« Voir ceux de mon âge, ou plus jeunes, réussir me rend nerveux »

Dans “Guide de survie en société d'un anti-conformiste”, l'auteur Satoshi Ogawa partage ses stratégies pour affronter le quotidien.

21.12.2025

TexteSatoshi Ogawa

© Tomoyuki Yanagi

Dans chaque numéro de Pen, l’écrivain Satoshi Ogawa, lauréat du prix Naoki, publie un essai inédit de sa série “Guide de survie en société d’un anticonformiste”. Il y partage avec finesse les stratégies originales qu’il met en place pour affronter les petits tracas du quotidien. Voici le onzième épisode, “Les affres de la précocité”.

La joueuse de tennis Maria Sharapova a remporté le tournoi de Wimbledon en 2004. À l’époque, j’étais lycéen, et sa victoire m’avait profondément surpris parce qu’elle était plus jeune que moi. Voir des personnes de mon âge, ou plus jeunes encore, s’illustrer dans un domaine quelconque me provoque un sentiment de panique : « Ils en sont déjà là, et moi, qu’est-ce que je fais ? » Ce malaise était d’autant plus vif à l’adolescence et dans la vingtaine. Je me comparais parfois à des figures célèbres, me disant « À mon âge, Steve Jobs avait déjà fondé Apple » ou bien « À cet âge, Einstein avait déjà formulé la théorie de la relativité restreinte ».

Sans même évoquer ces grands noms destinés aux manuels scolaires, je me comparais aussi à mon entourage. Tandis que tout le monde écoutait de la J-pop, j’admirais ce camarade de classe qui ne jurait que par la musique occidentale et je l’imitais, sans vraiment savoir pourquoi. Quand les autres s’habillaient chez Jeans Mate ou Right-on, j’allais acheter, à Harajuku ou Shimokitazawa, des Levi’s d’occasion mal taillés. À vrai dire, moi aussi, je faisais semblant d’être « précoce ». Au lycée, je buvais du café noir en affirmant que c’était bon, alors que l’amertume me donnait presque envie de vomir. À l’université, je lisais James Joyce sans vraiment comprendre ce que je lisais, je regardais des films français hermétiques, j’écoutais de la musique noise. Sans avoir aucune expérience réelle du monde adulte ou de la société, j’accumulais des savoirs et me persuadais d’avoir compris.

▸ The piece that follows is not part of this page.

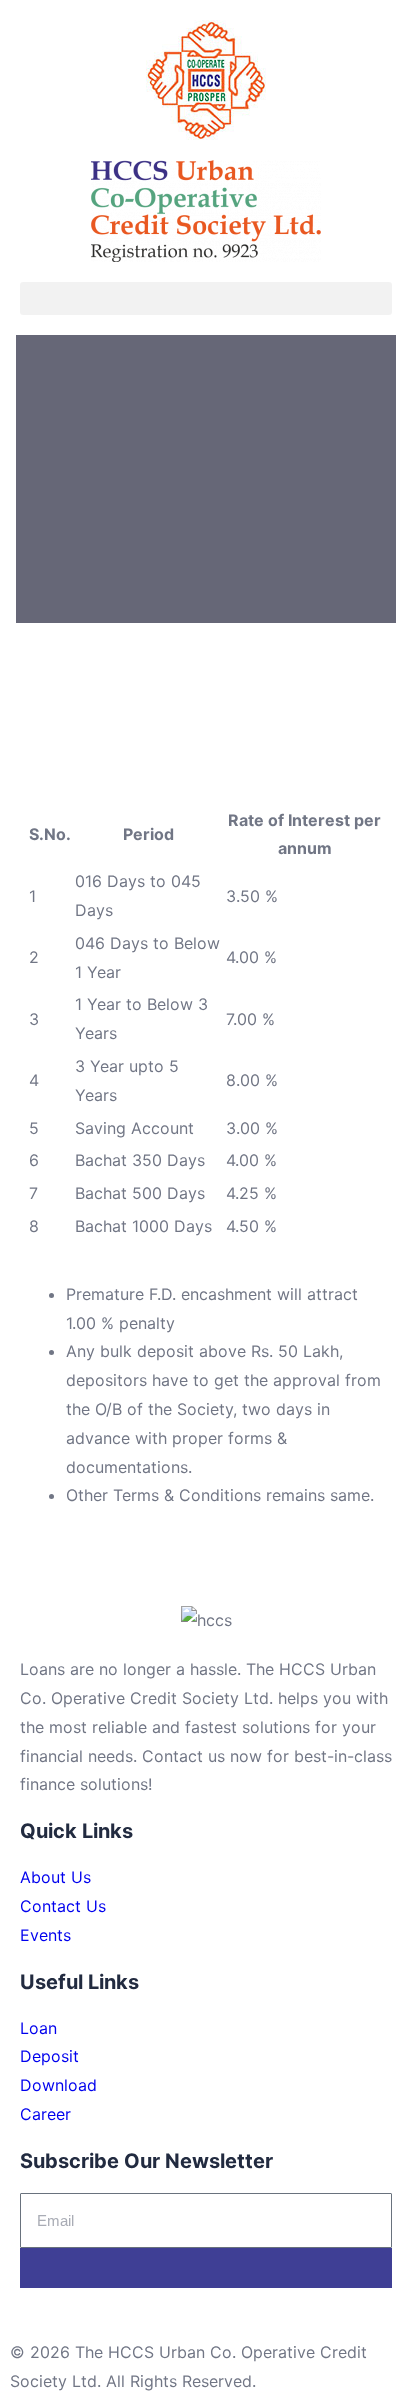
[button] (206, 298)
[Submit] (206, 2268)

L’un de mes écrivains préférés, Ango Sakaguchi, appelait cette « précocité » une forme de « maturité ». Dans son essai Le vent, la lumière et mes vingt ans, il écrit que chacun traverse sans doute, entre l’enfance et l’âge adulte, une période où il se croit plus mûr que les adultes eux-mêmes. À force de se hisser sur la pointe des pieds pour imiter les grands et d’emmagasiner des connaissances, on en vient soudain à se sentir éclairé, comme si l’on avait saisi quelque chose d’essentiel. Mais cette maturité n’est pas enracinée dans l’expérience : c’est une maturité factice, dont on finit par prendre conscience avec le temps. Sakaguchi perçait à jour cette illusion en la qualifiant de « vide ».

Avec le recul, je me dis que si la compétence et le talent n’ont pas d’âge, l’expérience, elle, dépend inévitablement des années. Les jeunes que l’on décrit comme « remarquablement mûrs pour leur âge » jouent sans doute un rôle, faisant semblant d’être adultes. Aujourd’hui, à 36 ans, je reconnais pleinement l’extraordinaire talent et les efforts de Sharapova, devenue numéro un mondiale à 17 ans, mais j’éprouve aussi une certaine compassion pour ce que cela a dû lui coûter. Elle a certainement subi la jalousie, des attaques injustifiées et été traquée par les médias, observée dans chacun de ses faits et gestes. Affronter une telle situation à 17 ans ne pouvait qu’être éprouvant.

Beaucoup de romanciers publiés dès l’adolescence ne parviennent jamais à sortir un deuxième livre et disparaissent du milieu. Dès la parution d’un roman, on s’expose aux critiques de lecteurs que l’on n’a jamais rencontrés, à la jalousie de ses pairs, aux critiques en deçà de nos espérances. Sans une certaine accumulation d’expérience, sans une forme de résignation lucide face aux êtres humains et à la société, ces paroles blessantes risquent d’être reçues de plein fouet, au point de faire haïr l’acte même d’écrire.

Ce qui ressemble, à première vue, à un détour peut parfois se transformer en expérience salvatrice. Rien n’arrive trop tôt, rien n’arrive trop tard. Il n’existe peut-être qu’une seule chose : le moment juste.

 

À propos de l’auteur

Satoshi Ogawa est né en 1986 dans la préfecture de Chiba. Il fait ses débuts littéraires en 2015 avec De ce côté d’Eutronica (Yūtoronika no Kochiragawa, Hayakawa Books). En 2018, son roman Le Royaume des Jeux (Gēmu no Ōkoku, Hayakawa Books) remporte le 38ᵉ Grand prix Nihon SF ainsi que le 31ᵉ prix Yamamoto Shūgōrō. En janvier 2023, il reçoit le 168ᵉ prix Naoki—l’un des prix littéraires les plus prestigieux du Japon, récompensant des romans populaires d’exception—pour La Carte et le Poing (Chizu to Ken, Shūeisha, référence au roman de Michel Houellebecq, La Carte et le Territoire). Son œuvre la plus récente, Your Quiz (Kimi no Kuizu), est parue chez Asahi Shimbun Publishing.